Passeggeri, Parlamento UE chiede più diritti per tutti i mezzi di trasporto

I passeggeri europei, di qualsiasi mezzo di trasporto, devono avere accesso ad informazioni rapide e ad un’assistenza efficace nei casi di problemi o perturbazione del viaggio. Non devono poi mancare servizi specifici per le persone con handicap motori. E’ quanto chiedono i deputati del Parlamento Europeo che ieri hanno approvato, in Plenaria a Strasburgo, una risoluzione sui diritti dei passeggeri, in cui si invita la Commissione a migliorare le procedure di reclamo e ad intervenire contro le pratiche commerciali scorrette, a cominciare da quelle online.

La Commissione europea dovrebbe aumentare i controlli sui siti internet che vendono i biglietti e creare un sistema di sanzioni per garantire il pieno rispetto della legislazione in vigore sulla trasparenza dei prezzi. I deputati chiedono, inoltre, standard uniformi per i bagagli a mano e vogliono che sia vietata la possibilità di aggiungere costi non opzionali per i pagamenti con carta di credito alla fine del processo di prenotazione del biglietto.

L’Aula invita poi la Commissione a promuovere viaggi che combinano più mezzi di trasporto, favorendo la vendita di biglietti integrati e sviluppando un sistema europeo online di pianificazione degli itinerari multi modali che permetta di comparare prezzi e durata del percorso “porta a porta”. I deputati chiedono, infine, alla Commissione di definire chiaramente le “circostanze straordinarie” che sollevano le compagnie di trasporto dalla responsabilità in caso d’interruzione del servizio: a novembre verrà presentata una proposta di modifica della legislazione sui diritti dei passeggeri aerei e questa dovrà includere una maggior protezione dei passeggeri in caso di fallimento di una compagnia aerea.

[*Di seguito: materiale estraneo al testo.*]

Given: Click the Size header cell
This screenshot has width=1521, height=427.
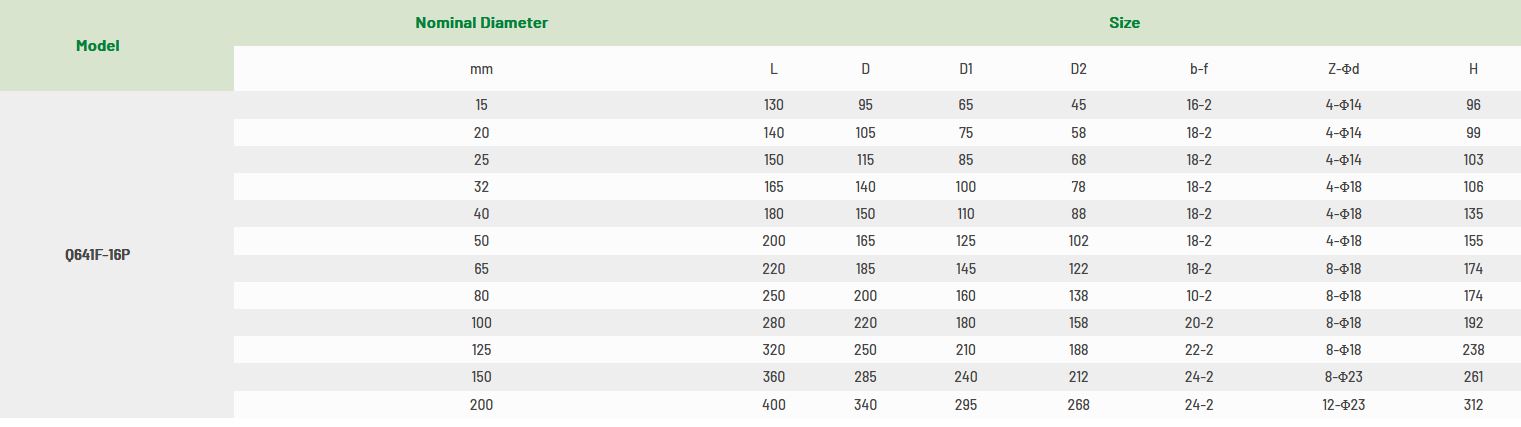Looking at the screenshot, I should tap(1124, 23).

Il relatore Georges Bach ha sottolineato la necessità di migliorare l’assistenza ai passeggeri, con la creazione di punti d’informazione a ogni stazione e di un servizio di assistenza telefonico accessibile. Il personale presente nelle stazioni dovrebbe poter prendere decisioni immediate in materia di cambiamenti d’itinerario e fornire assistenza in caso di perdita di bagagli o domande di rimborso. “Abbiamo bisogno anche di formulari uniformi in tutte le lingue dell’UE, di una scadenza per la loro evasione e di un punto elettronico unico per i reclami – ha dichiarato il deputato sottolineando l’importanza dell’uniformità nell’applicazione dei diritti dei passeggeri in tutti gli Stati membri, per garantire una concorrenza leale fra le compagnie di trasporto.

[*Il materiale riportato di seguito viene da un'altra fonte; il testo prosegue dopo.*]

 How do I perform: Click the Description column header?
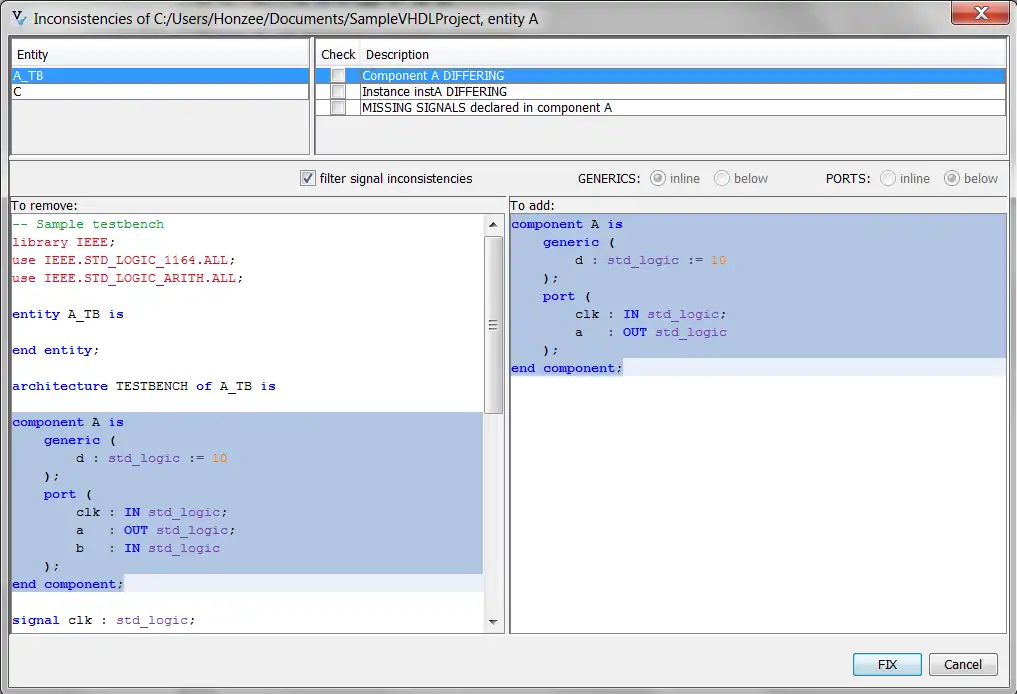(x=680, y=55)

Sempre nella giornata di ieri il Parlamento si è occupato anche del Cielo Unico Europeo, che consentirebbe all’Europa di gestire meglio il traffico aereo, evitare la congestione, aumentare la sicurezza, ridurre i ritardi dei voli e le emissioni di CO2. L’idea di un cielo unico, però, è stata lanciata nel 2004 ma non si è ancora realizzata completamente e i deputati hanno approvato una risoluzione in cui chiedono agli Stati membri di far fronte ai propri obblighi con maggiore rapidità, per evitare anche eventuali sanzioni e conseguenze o rischi operativi, con crescenti flussi di traffico.

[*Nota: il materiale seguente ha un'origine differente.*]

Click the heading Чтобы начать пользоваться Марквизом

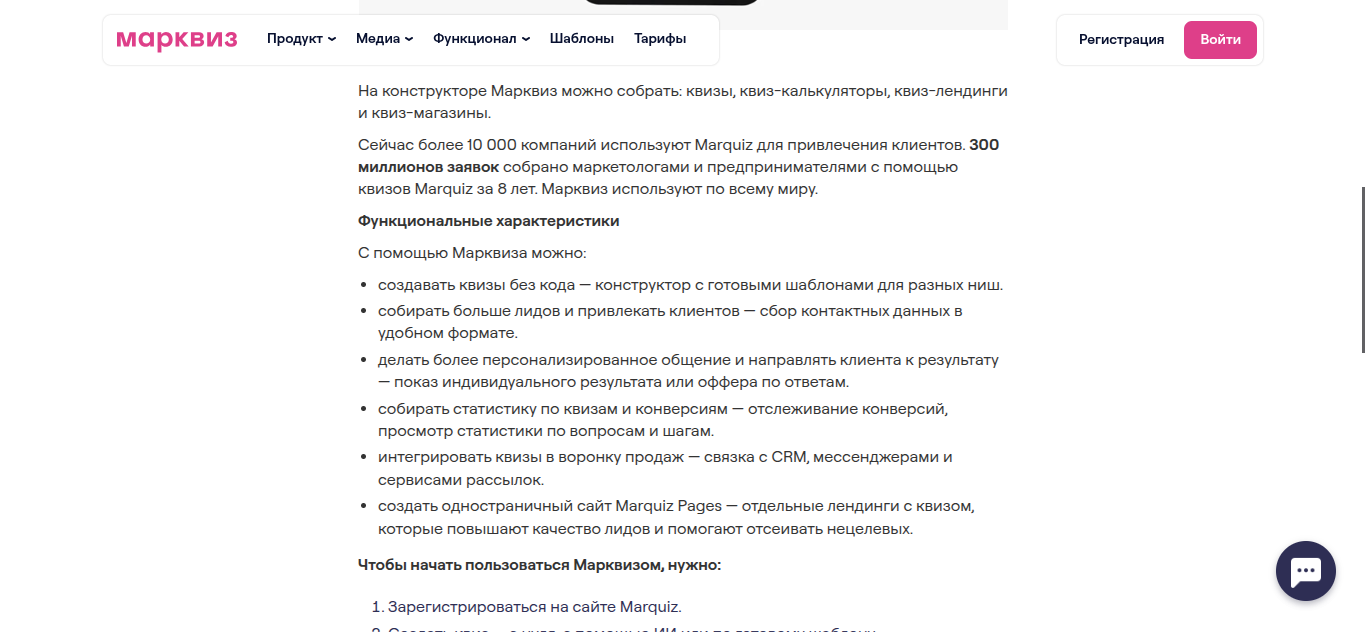coord(539,565)
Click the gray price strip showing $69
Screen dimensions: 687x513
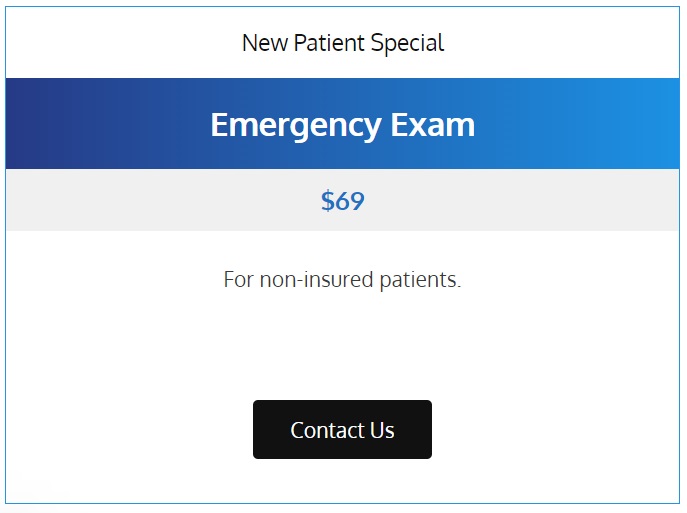pos(343,200)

Gli Stati membri si erano impegnati ad unificare il controllo dei loro spazi aerei in 9 blocchi funzionali di spazio aereo (SES) entro il 4 dicembre 2012, evolvendo progressivamente verso un cielo unico europeo. Tuttavia, solo 2 di questi blocchi sono pronti, nei cieli scandinavi e sopra l’Irlanda e il Regno Unito. “Dobbiamo utilizzare con efficienza lo spazio aereo e la tecnologia del XXI secolo per la gestione del traffico per evitare che il consumatore debba pagare due volte: in tempo e in denaro – ha dichiarato la l’eurodeputata inglese Jacqueline Foster – La deframmentazione dello spazio aereo europeo è lenta in maniera inaccettabile”.

Secondo la Commissione la piena e tempestiva attuazione della tecnologia per la ricerca sulla gestione del traffico aereo nel Cielo unico europeo (SESAR) porterebbe alla creazione di 328.000 posti di lavoro e ridurrebbe le emissioni di CO2 di circa 50 milioni di tonnellate. I passeggeri e le compagnie aeree trarrebbero beneficio dalla riduzione dei costi imputabili alla congestione aerea, con una riduzione dei tempi di volo di circa il 10%, e le cancellazioni e i ritardi sarebbero dimezzati. Per accelerare il processo, i deputati invitano la Commissione ad adottare un approccio dall’alto verso il basso, proponendo una nuova normativa, comprese eventuali sanzioni e, se necessario, il finanziamento dell’Unione europea.